YOUR OBJECTIVE
Reproduce the records that follow exactly as they appear.

┌────────

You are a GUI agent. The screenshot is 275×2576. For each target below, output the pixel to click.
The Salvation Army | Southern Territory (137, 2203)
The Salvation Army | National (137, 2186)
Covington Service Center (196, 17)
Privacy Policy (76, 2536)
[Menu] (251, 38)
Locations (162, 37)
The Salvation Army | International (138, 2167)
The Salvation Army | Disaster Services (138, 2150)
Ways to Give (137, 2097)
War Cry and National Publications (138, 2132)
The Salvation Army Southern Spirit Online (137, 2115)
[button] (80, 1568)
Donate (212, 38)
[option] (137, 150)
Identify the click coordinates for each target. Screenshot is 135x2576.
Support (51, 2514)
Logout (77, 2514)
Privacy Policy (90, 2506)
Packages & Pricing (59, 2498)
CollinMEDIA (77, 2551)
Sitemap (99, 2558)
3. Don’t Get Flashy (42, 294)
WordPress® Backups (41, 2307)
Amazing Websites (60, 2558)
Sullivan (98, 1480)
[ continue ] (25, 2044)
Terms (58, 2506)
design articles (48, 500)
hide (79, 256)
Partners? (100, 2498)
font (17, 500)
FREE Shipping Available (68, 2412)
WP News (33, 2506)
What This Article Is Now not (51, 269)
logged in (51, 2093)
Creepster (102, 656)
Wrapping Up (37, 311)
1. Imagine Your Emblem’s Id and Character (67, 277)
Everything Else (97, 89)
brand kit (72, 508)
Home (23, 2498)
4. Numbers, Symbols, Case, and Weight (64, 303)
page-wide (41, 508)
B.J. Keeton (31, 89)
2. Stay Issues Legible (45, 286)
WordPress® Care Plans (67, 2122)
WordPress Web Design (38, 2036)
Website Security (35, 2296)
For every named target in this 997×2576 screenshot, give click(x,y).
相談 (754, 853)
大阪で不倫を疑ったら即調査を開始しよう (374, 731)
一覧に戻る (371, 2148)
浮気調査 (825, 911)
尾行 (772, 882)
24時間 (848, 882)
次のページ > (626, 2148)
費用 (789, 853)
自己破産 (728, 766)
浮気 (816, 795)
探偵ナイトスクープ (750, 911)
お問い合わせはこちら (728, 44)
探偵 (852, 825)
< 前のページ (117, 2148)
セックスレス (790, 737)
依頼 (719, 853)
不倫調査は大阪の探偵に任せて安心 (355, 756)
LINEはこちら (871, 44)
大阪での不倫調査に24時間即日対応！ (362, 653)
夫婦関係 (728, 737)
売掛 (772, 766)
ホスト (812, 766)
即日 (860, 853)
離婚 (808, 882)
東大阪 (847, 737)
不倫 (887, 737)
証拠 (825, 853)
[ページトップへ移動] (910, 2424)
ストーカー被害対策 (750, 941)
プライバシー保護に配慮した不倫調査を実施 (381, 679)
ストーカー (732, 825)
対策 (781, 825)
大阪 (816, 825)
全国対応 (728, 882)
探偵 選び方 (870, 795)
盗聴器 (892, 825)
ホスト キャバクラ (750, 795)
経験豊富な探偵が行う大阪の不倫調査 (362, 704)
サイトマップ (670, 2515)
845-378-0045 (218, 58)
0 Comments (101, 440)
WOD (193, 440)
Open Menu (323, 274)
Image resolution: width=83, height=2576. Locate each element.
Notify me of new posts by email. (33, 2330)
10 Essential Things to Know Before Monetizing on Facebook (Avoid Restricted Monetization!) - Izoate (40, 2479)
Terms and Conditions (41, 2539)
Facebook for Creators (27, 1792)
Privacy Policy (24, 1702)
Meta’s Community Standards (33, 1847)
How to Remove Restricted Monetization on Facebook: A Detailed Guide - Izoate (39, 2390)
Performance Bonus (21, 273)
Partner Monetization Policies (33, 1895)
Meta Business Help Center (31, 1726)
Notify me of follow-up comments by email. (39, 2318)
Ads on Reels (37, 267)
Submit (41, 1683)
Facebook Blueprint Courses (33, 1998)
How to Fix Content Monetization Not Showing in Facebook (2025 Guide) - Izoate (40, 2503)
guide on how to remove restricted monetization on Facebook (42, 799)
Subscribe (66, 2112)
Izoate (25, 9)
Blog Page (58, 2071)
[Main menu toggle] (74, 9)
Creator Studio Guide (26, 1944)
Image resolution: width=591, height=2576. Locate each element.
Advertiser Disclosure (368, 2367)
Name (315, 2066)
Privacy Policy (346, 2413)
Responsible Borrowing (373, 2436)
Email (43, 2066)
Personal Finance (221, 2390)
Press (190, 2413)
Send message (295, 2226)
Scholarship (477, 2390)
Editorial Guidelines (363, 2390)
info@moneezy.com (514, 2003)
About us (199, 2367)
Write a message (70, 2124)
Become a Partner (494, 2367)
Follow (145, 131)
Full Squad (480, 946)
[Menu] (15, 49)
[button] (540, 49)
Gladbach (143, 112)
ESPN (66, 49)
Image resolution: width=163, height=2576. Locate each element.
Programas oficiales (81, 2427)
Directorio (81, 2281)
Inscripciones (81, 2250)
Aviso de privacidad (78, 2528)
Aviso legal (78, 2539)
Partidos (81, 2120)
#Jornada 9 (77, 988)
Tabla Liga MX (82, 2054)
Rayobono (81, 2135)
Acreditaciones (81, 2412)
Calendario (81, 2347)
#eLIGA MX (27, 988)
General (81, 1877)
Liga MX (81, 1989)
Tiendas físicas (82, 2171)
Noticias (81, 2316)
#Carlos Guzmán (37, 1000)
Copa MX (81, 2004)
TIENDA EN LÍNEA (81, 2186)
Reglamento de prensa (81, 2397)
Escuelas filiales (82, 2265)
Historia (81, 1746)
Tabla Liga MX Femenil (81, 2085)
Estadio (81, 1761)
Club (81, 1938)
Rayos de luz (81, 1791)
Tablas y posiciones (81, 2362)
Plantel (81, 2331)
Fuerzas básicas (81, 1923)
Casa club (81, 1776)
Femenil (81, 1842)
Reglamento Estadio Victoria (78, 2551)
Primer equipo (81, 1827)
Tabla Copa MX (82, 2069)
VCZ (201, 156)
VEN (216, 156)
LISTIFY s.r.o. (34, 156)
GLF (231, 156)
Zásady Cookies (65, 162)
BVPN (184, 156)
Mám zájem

└────────

EXERCISE OUTPUT
You are a GUI agent. The screenshot is 275×2576. For each target below, output the pixel to click.
The Salvation Army | Southern Territory (137, 2203)
The Salvation Army | National (137, 2186)
Covington Service Center (196, 17)
Privacy Policy (76, 2536)
[Menu] (251, 38)
Locations (162, 37)
The Salvation Army | International (138, 2167)
The Salvation Army | Disaster Services (138, 2150)
Ways to Give (137, 2097)
War Cry and National Publications (138, 2132)
The Salvation Army Southern Spirit Online (137, 2115)
[button] (80, 1568)
Donate (212, 38)
[option] (137, 150)
Identify the click coordinates for each target. Screenshot is 135x2576.
Support (51, 2514)
Logout (77, 2514)
Privacy Policy (90, 2506)
Packages & Pricing (59, 2498)
CollinMEDIA (77, 2551)
Sitemap (99, 2558)
3. Don’t Get Flashy (42, 294)
WordPress® Backups (41, 2307)
Amazing Websites (60, 2558)
Sullivan (98, 1480)
[ continue ] (25, 2044)
Terms (58, 2506)
design articles (48, 500)
hide (79, 256)
Partners? (100, 2498)
font (17, 500)
FREE Shipping Available (68, 2412)
WP News (33, 2506)
What This Article Is Now not (51, 269)
logged in (51, 2093)
Creepster (102, 656)
Wrapping Up (37, 311)
1. Imagine Your Emblem’s Id and Character (67, 277)
Everything Else (97, 89)
brand kit (72, 508)
Home (23, 2498)
4. Numbers, Symbols, Case, and Weight (64, 303)
page-wide (41, 508)
B.J. Keeton (31, 89)
2. Stay Issues Legible (45, 286)
WordPress® Care Plans (67, 2122)
WordPress Web Design (38, 2036)
Website Security (35, 2296)
For every named target in this 997×2576 screenshot, give click(x,y).
相談 (754, 853)
大阪で不倫を疑ったら即調査を開始しよう (374, 731)
一覧に戻る (371, 2148)
浮気調査 (825, 911)
尾行 (772, 882)
24時間 (848, 882)
次のページ > (626, 2148)
費用 (789, 853)
自己破産 (728, 766)
浮気 (816, 795)
探偵ナイトスクープ (750, 911)
お問い合わせはこちら (728, 44)
探偵 (852, 825)
< 前のページ (117, 2148)
セックスレス (790, 737)
依頼 (719, 853)
不倫調査は大阪の探偵に任せて安心 (355, 756)
LINEはこちら (871, 44)
大阪での不倫調査に24時間即日対応！ (362, 653)
夫婦関係 (728, 737)
売掛 (772, 766)
ホスト (812, 766)
即日 (860, 853)
離婚 (808, 882)
東大阪 (847, 737)
不倫 (887, 737)
証拠 (825, 853)
[ページトップへ移動] (910, 2424)
ストーカー被害対策 (750, 941)
プライバシー保護に配慮した不倫調査を実施 (381, 679)
ストーカー (732, 825)
対策 (781, 825)
大阪 (816, 825)
全国対応 (728, 882)
探偵 選び方 (870, 795)
盗聴器 (892, 825)
ホスト キャバクラ (750, 795)
経験豊富な探偵が行う大阪の不倫調査 (362, 704)
サイトマップ (670, 2515)
845-378-0045 (218, 58)
0 Comments (101, 440)
WOD (193, 440)
Open Menu (323, 274)
Image resolution: width=83, height=2576. Locate each element.
Notify me of new posts by email. (33, 2330)
10 Essential Things to Know Before Monetizing on Facebook (Avoid Restricted Monetization!) - Izoate (40, 2479)
Terms and Conditions (41, 2539)
Facebook for Creators (27, 1792)
Privacy Policy (24, 1702)
Meta’s Community Standards (33, 1847)
How to Remove Restricted Monetization on Facebook: A Detailed Guide - Izoate (39, 2390)
Performance Bonus (21, 273)
Partner Monetization Policies (33, 1895)
Meta Business Help Center (31, 1726)
Notify me of follow-up comments by email. (39, 2318)
Ads on Reels (37, 267)
Submit (41, 1683)
Facebook Blueprint Courses (33, 1998)
How to Fix Content Monetization Not Showing in Facebook (2025 Guide) - Izoate (40, 2503)
guide on how to remove restricted monetization on Facebook (42, 799)
Subscribe (66, 2112)
Izoate (25, 9)
Blog Page (58, 2071)
[Main menu toggle] (74, 9)
Creator Studio Guide (26, 1944)
Image resolution: width=591, height=2576. Locate each element.
Advertiser Disclosure (368, 2367)
Name (315, 2066)
Privacy Policy (346, 2413)
Responsible Borrowing (373, 2436)
Email (43, 2066)
Personal Finance (221, 2390)
Press (190, 2413)
Send message (295, 2226)
Scholarship (477, 2390)
Editorial Guidelines (363, 2390)
info@moneezy.com (514, 2003)
About us (199, 2367)
Write a message (70, 2124)
Become a Partner (494, 2367)
Follow (145, 131)
Full Squad (480, 946)
[Menu] (15, 49)
[button] (540, 49)
Gladbach (143, 112)
ESPN (66, 49)
Image resolution: width=163, height=2576. Locate each element.
Programas oficiales (81, 2427)
Directorio (81, 2281)
Inscripciones (81, 2250)
Aviso de privacidad (78, 2528)
Aviso legal (78, 2539)
Partidos (81, 2120)
#Jornada 9 (77, 988)
Tabla Liga MX (82, 2054)
Rayobono (81, 2135)
Acreditaciones (81, 2412)
Calendario (81, 2347)
#eLIGA MX (27, 988)
General (81, 1877)
Liga MX (81, 1989)
Tiendas físicas (82, 2171)
Noticias (81, 2316)
#Carlos Guzmán (37, 1000)
Copa MX (81, 2004)
TIENDA EN LÍNEA (81, 2186)
Reglamento de prensa (81, 2397)
Escuelas filiales (82, 2265)
Historia (81, 1746)
Tabla Liga MX Femenil (81, 2085)
Estadio (81, 1761)
Club (81, 1938)
Rayos de luz (81, 1791)
Tablas y posiciones (81, 2362)
Plantel (81, 2331)
Fuerzas básicas (81, 1923)
Casa club (81, 1776)
Femenil (81, 1842)
Reglamento Estadio Victoria (78, 2551)
Primer equipo (81, 1827)
Tabla Copa MX (82, 2069)
VCZ (201, 156)
VEN (216, 156)
LISTIFY s.r.o. (34, 156)
GLF (231, 156)
Zásady Cookies (65, 162)
BVPN (184, 156)
Mám zájem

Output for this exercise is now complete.